Con: In order to receive reliable direct traffic over and over again, you have to churn out content on a regular enough basis so that readers know they can type in your URL and be greeted with new content each time they visit your site. Inevitably this means it will probably take longer for you to build up traffic to your site with direct traffic as opposed to organic search traffic because it simply takes longer to build a loyal readership that will visit your site over and over again.

3. Focus on a blended organic search traffic / direct traffic approach: This is the strategy I pursue on Four Pillar Freedom. Some of my articles are SEO-optimized and written with the intention of ranking on Google, while others are written purely because I think the topic is fun or interesting.

Thus, it’s no surprise that my traffic sources are all over the place:

Four Pillar Freedom traffic sources from Google Analytics

Personally I prefer this approach to blogging because it allows me to bring in free recurring traffic from Google while also giving me the flexibility to write about things that I think are interesting, whether or not those articles bring in recurring search traffic.
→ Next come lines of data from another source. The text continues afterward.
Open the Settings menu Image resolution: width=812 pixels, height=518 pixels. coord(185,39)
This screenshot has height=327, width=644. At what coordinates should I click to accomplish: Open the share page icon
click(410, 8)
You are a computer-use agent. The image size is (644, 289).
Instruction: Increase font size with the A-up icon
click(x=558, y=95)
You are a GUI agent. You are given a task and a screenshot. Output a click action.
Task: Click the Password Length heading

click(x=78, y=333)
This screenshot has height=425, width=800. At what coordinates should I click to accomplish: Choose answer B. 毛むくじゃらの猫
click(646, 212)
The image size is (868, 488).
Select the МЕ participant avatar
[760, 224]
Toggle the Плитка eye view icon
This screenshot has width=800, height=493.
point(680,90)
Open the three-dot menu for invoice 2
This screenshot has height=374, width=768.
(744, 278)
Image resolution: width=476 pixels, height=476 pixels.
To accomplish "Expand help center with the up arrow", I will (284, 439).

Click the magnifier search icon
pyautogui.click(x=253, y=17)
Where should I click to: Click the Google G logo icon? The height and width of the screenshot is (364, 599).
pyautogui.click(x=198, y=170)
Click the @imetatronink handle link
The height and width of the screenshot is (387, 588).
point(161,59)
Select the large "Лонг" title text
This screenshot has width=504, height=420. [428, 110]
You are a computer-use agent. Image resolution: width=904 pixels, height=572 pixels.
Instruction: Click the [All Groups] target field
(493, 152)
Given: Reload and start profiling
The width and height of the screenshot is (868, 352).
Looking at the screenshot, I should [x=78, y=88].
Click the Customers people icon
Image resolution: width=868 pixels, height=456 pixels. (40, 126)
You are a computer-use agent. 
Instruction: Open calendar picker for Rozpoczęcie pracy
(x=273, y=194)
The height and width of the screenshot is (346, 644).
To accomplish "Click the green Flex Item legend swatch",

If I only wrote SEO-optimized articles, I think I would get bored and eventually experience blogger burnout. But by giving myself the freedom to write about random topics that don’t always rank well on Google, I get to have a bit more fun with the blog.

So, knowing this information, can anyone turn blogging into a full-time living? 

Personally I believe the answer is yes, but with a massive caveat: You have to be the type of person who can write (or outsource) one to three articles per week on your blog for at least a year or longer.

Whether you pursue an organic search traffic approach, a direct traffic approach, or a blend of both, blogging is simply a marathon, not a sprint. I haven’t heard of anyone who was able to go from zero to full-time blogging in less than 18 months, and in most cases a more realistic timeline is three years.

Most aspiring bloggers burn out during the first year, and for good reason: It’s hard to see noticeable results during your first year. One glance at my own traffic history confirms this: in month two I got lucky and scored 15,000 pageviews. Fast foward to month 12 and I only received 18,000 pageviews. My first year of blogging traffic was basically flat:

Granted, if I knew more about SEO then I could have increased my traffic much quicker. Even with SEO, though, increasing blog traffic is a serious slog for the first year.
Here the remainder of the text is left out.